*** Opening SUPPLIED INFORMATION ***

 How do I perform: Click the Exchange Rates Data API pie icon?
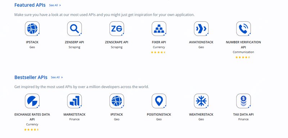32,101
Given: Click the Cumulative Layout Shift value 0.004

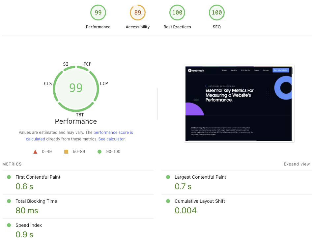Looking at the screenshot, I should pos(185,210).
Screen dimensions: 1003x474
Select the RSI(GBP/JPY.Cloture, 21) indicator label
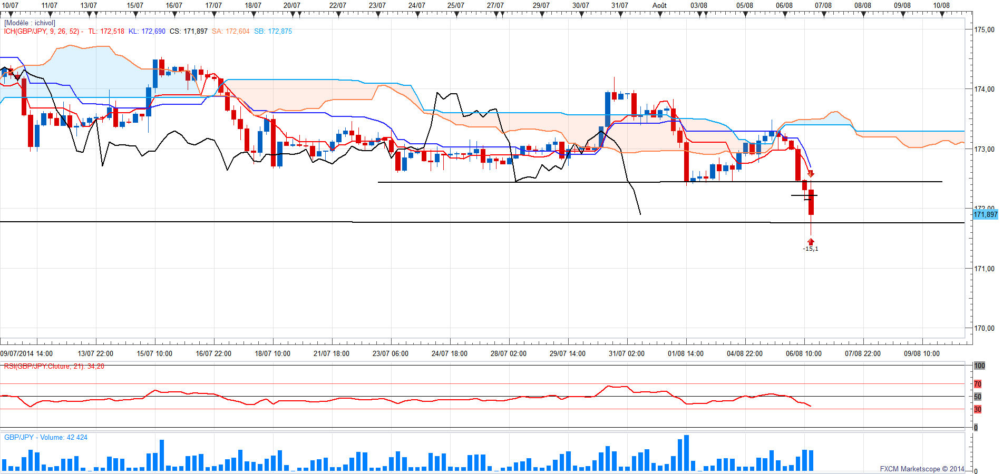click(54, 367)
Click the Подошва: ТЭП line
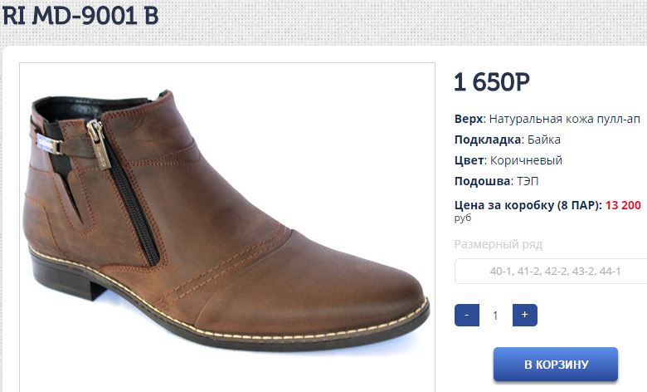 (496, 181)
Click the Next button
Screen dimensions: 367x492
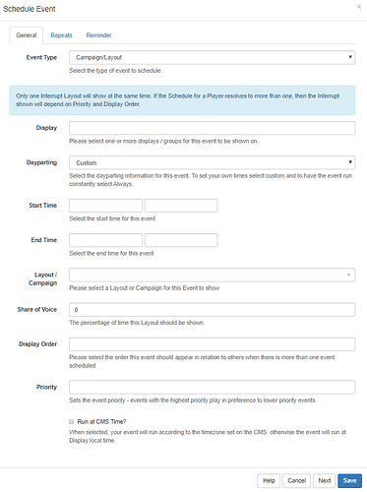click(x=325, y=481)
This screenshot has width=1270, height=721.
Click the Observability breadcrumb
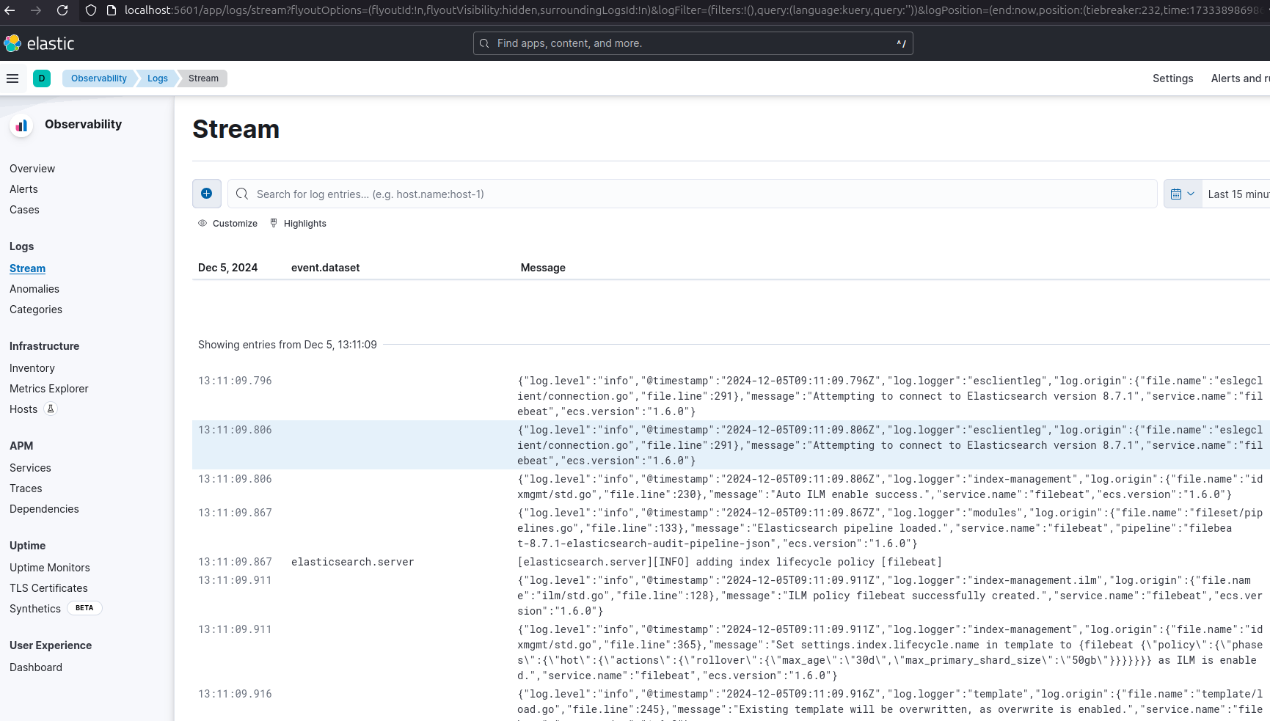(x=99, y=78)
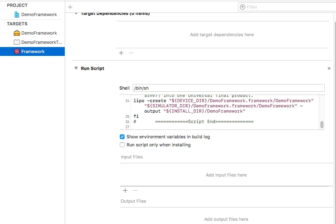Enable Run script only when installing
Image resolution: width=336 pixels, height=224 pixels.
point(123,145)

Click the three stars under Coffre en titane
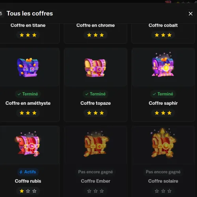coord(28,35)
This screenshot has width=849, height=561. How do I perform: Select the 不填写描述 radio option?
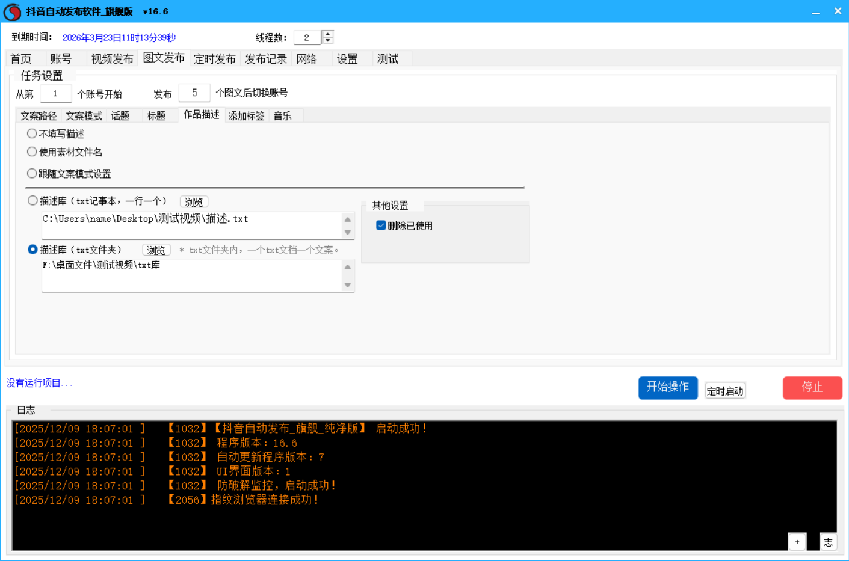click(32, 133)
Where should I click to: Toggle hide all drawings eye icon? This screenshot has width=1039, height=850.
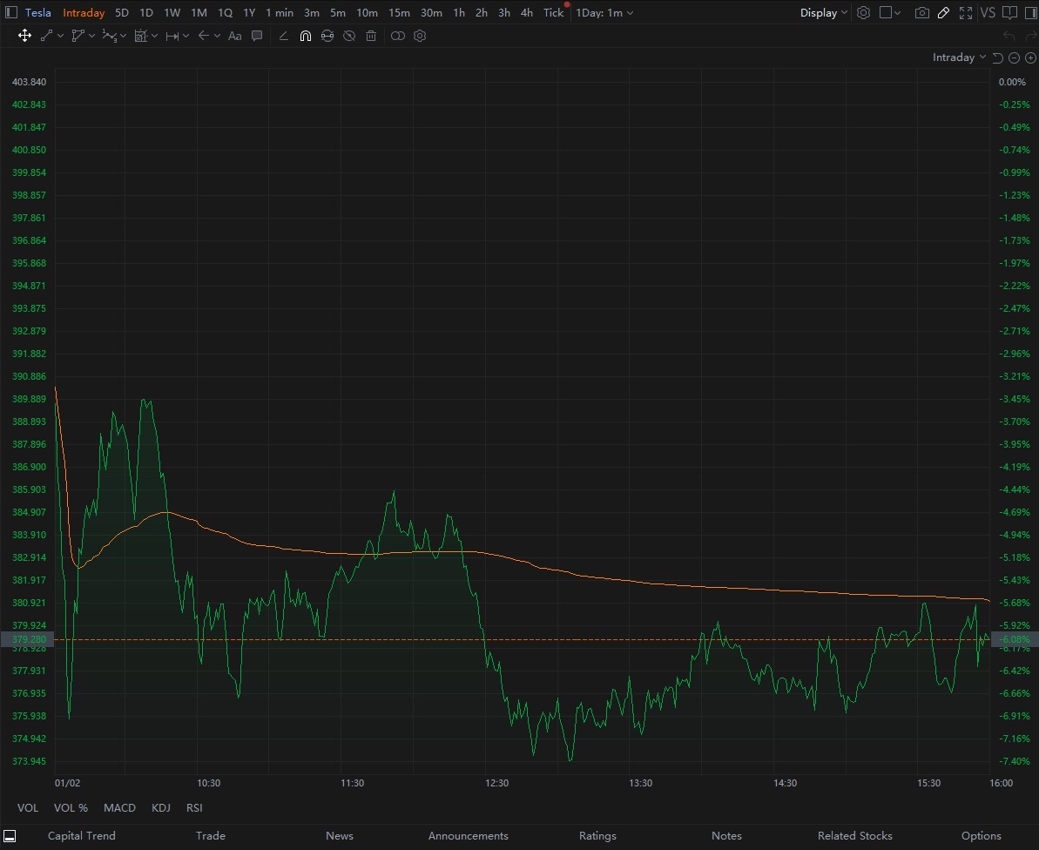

*** Closing SUPPLIED INFORMATION ***

WORK TO COMPLETE:
The data must be printed exactly, image-free.

FINISHED TASK:
 How do I perform: Click the Exchange Rates Data API pie icon?
32,101
Given: Click the Cumulative Layout Shift value 0.004

Looking at the screenshot, I should pos(185,210).
Screen dimensions: 1003x474
Select the RSI(GBP/JPY.Cloture, 21) indicator label
click(54, 367)
Click the Подошва: ТЭП line
 (496, 181)
Click the Next button
Screen dimensions: 367x492
click(x=325, y=481)
This screenshot has width=1270, height=721.
Click the Observability breadcrumb
(x=99, y=78)
Enable Run script only when installing
Image resolution: width=336 pixels, height=224 pixels.
point(123,145)

Click the three stars under Coffre en titane
coord(28,35)
This screenshot has width=849, height=561. How do I perform: Select the 不填写描述 radio option?
click(32, 133)
Where should I click to: Toggle hide all drawings eye icon? This screenshot has width=1039, height=850.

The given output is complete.